AÇÕES NECESSÁRIAS:
1/ Traduza para o inglês esta frase do texto sobre os colonos holandeses no vale do Mucuri: "Ele foi o primeiro a divulgar a presença desses holandeses no vale do Mucuri."
2/ Dê prosseguimento ao texto sobre os colonos holandeses no vale do Mucuri, começando logo após a última frase apresentada.

TRECHO SELECIONADO:
· · · · · · ·
Colonos  Holandeses ( Beaucourt ) no vale do Mucuri.

Na Europa era comum dizer: “Cuidado, senão eu te mando para o Mucuri!”, avisavam os pais quando os filhos eram desobedientes, pois ser mandado para o Mucuri era a pior coisa que poderia acontecer a alguém. Foi o que aconteceu ao grupo de 162 holandeses e belgas. Eles chegaram no mês de julho de 1858 a São José do Porto Alegre, ao norte do Espírito Santo na divisa com o estado da Bahia.
Assinaram um contrato com a Associação Central de Colonização em Zeeland, Antuérpia ou no Rio de Janeiro. Porque e por quais motivos essas famílias foram para o Mucuri e as outras para Rio Novo não está claro.
Uma lista foi trazida pelo frei franciscano Olavo Timmers (1901-1990) que trabalhou como missionário naquela região e que em 1966 estava de licença na Holanda. Ele foi o primeiro a divulgar a presença desses holandeses no vale do Mucuri. Os nomes ele tinha copiado de um relatório da Companhia do Mucuri feito quatro anos depois da chegada em 1862. O relatório incluía 12 casais e 51 crianças, todos da província de Zeeland vindos de Schouwen Duiveland e Zuid Beveland.
A intenção era a de que os ‘Colonos Beaucourt’ reforçassem a população da Colônia Militar do Urucu. Essa colônia militar fica no caminho de Santa Clara a Filadélfia, atualmente Nanuque e
Teófilo Otoni.
· · · · · · ·
MATERIAL COLETADO:
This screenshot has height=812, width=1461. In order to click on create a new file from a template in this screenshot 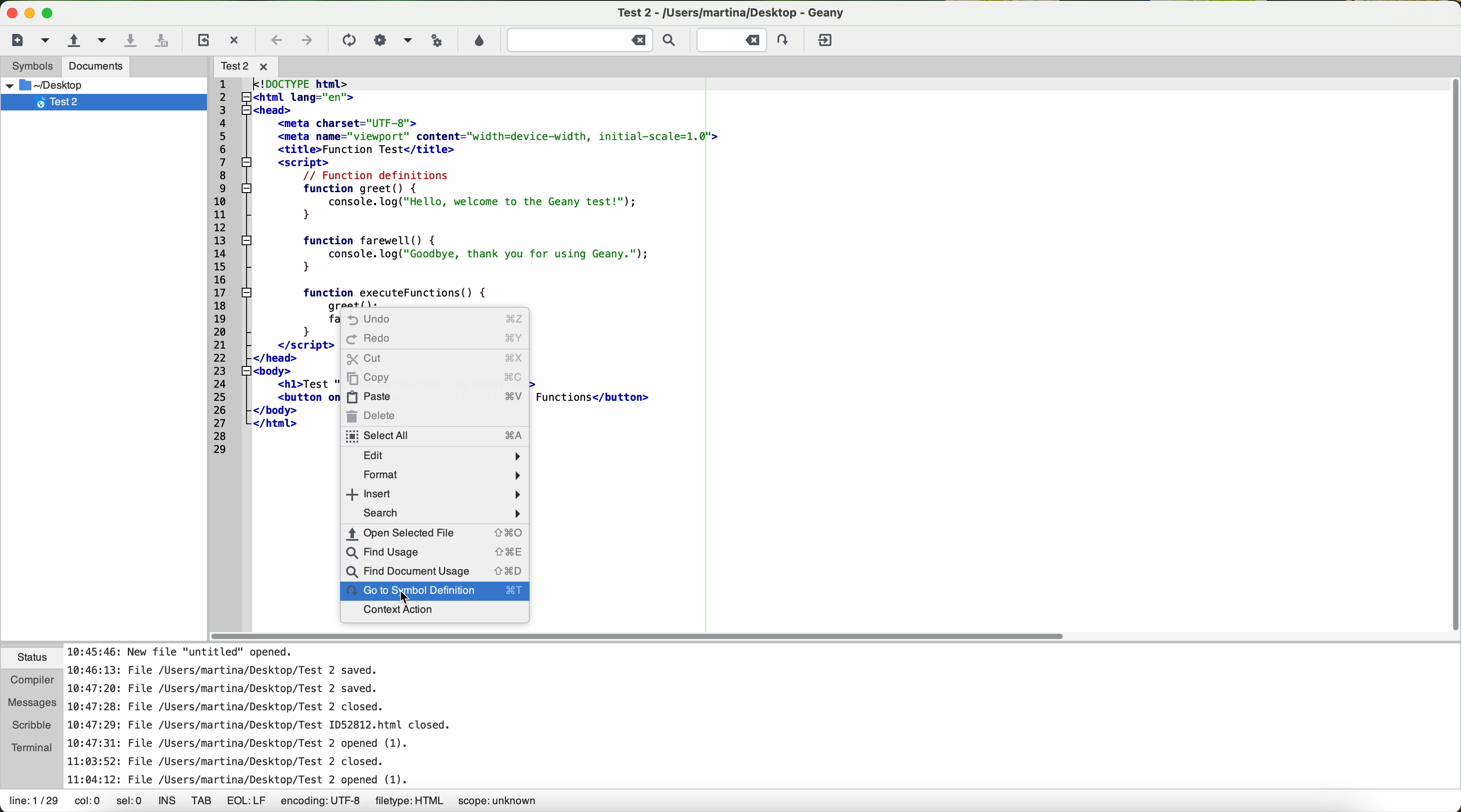, I will do `click(48, 42)`.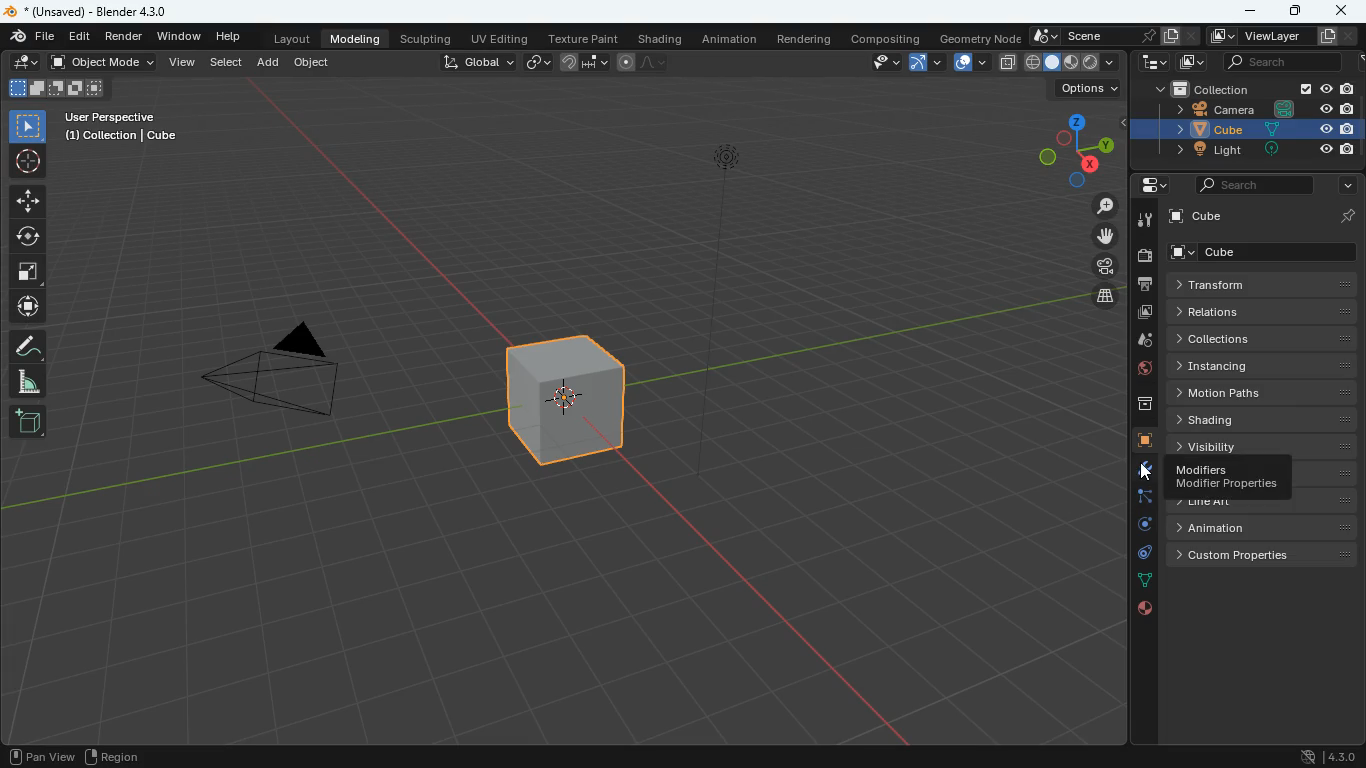  Describe the element at coordinates (1343, 10) in the screenshot. I see `close` at that location.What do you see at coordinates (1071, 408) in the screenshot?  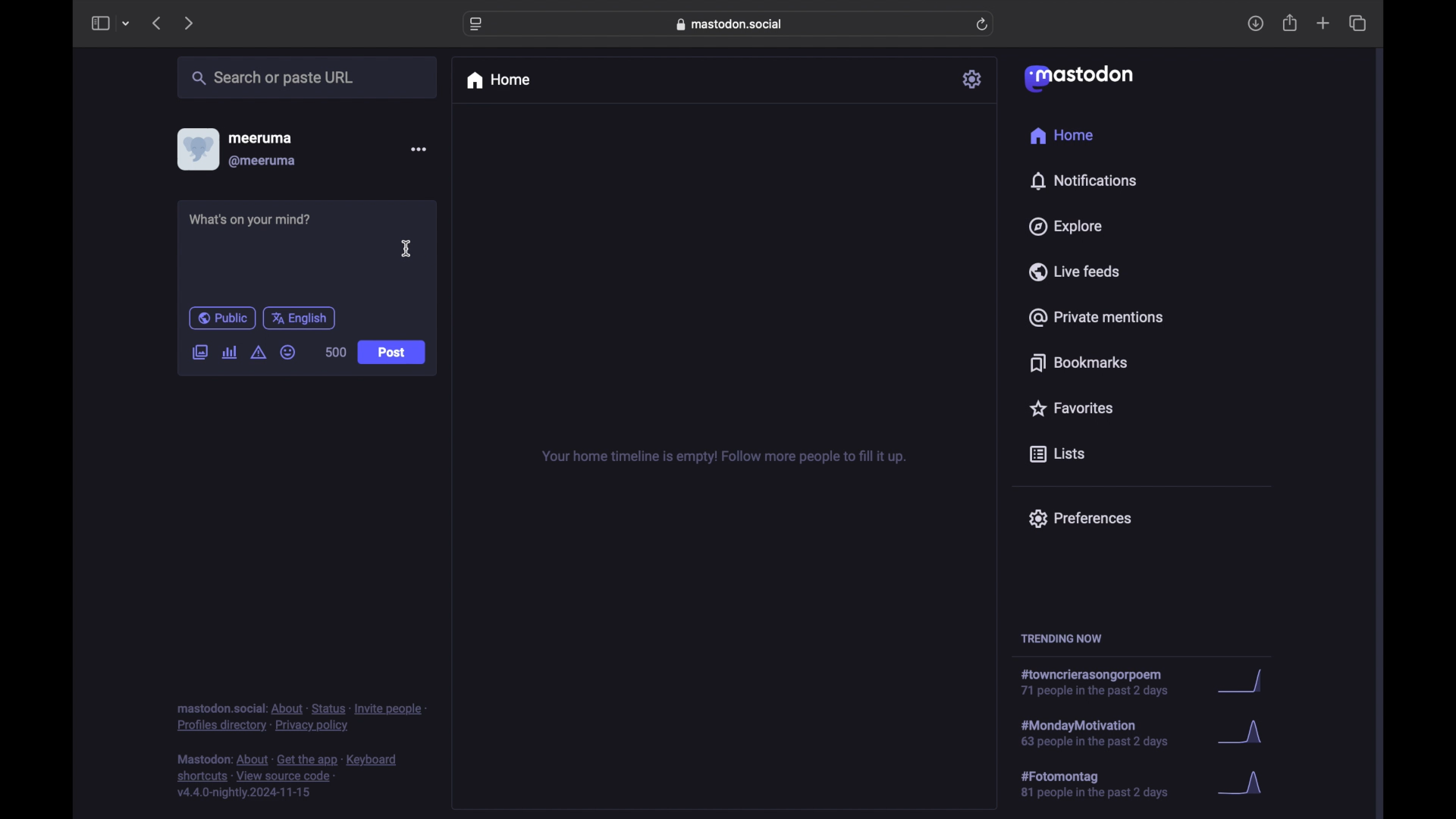 I see `favorites` at bounding box center [1071, 408].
· · · · · · ·
RESPOSTAS DO EXERCÍCIO:
1/ He was the first to make known the presence of these Dutch settlers in the Mucuri valley.

2/
O que estas famílias tiveram de enfrentar é difícil até de imaginar. A Companhia do Mucuri é responsável pelo transporte a partir do Rio de Janeiro. Com uma pequena embarcação e alguns barcos rebocados para a bagagem eles navegam pelo rio Mucuri em direção ao interior até chegarem a primeira grande cachoeira, no assentamento Santa Clara. Lá eles são acomodados
em um galpão.
A última etapa da viagem deve ser feita a pé. A bagagem vai em carros de boi. Esse primeiro contato com a mata atlântica é cruel para as famílias de Zeeland. Os seus corpos, pele, olhos e ouvidos não estão preparados para isso. Árvores imponentes, um emaranhado de folhas
ligadas por cipós não deixam os raios do sol passarem, arbustos e todo tipo de obstáculos impedem a passagem. Mosquitos e estranhos insetos os rodeiam e formam verdadeiras nuvens que tentam penetrar via boca e nariz. As roupas compridas e quentes de Zeeland os protegem um pouco. Por causa do calor e do perigo de serem de repente atacados por índios que se escondem na mata, eles caminham à noite por trilhas recém desmatadas.
Depois de terem se arrastado dessa forma por noites a frio, os imigrantes finalmente chegam à Colônia Militar do Urucu. A viagem durou seis dias desde a partida do porto.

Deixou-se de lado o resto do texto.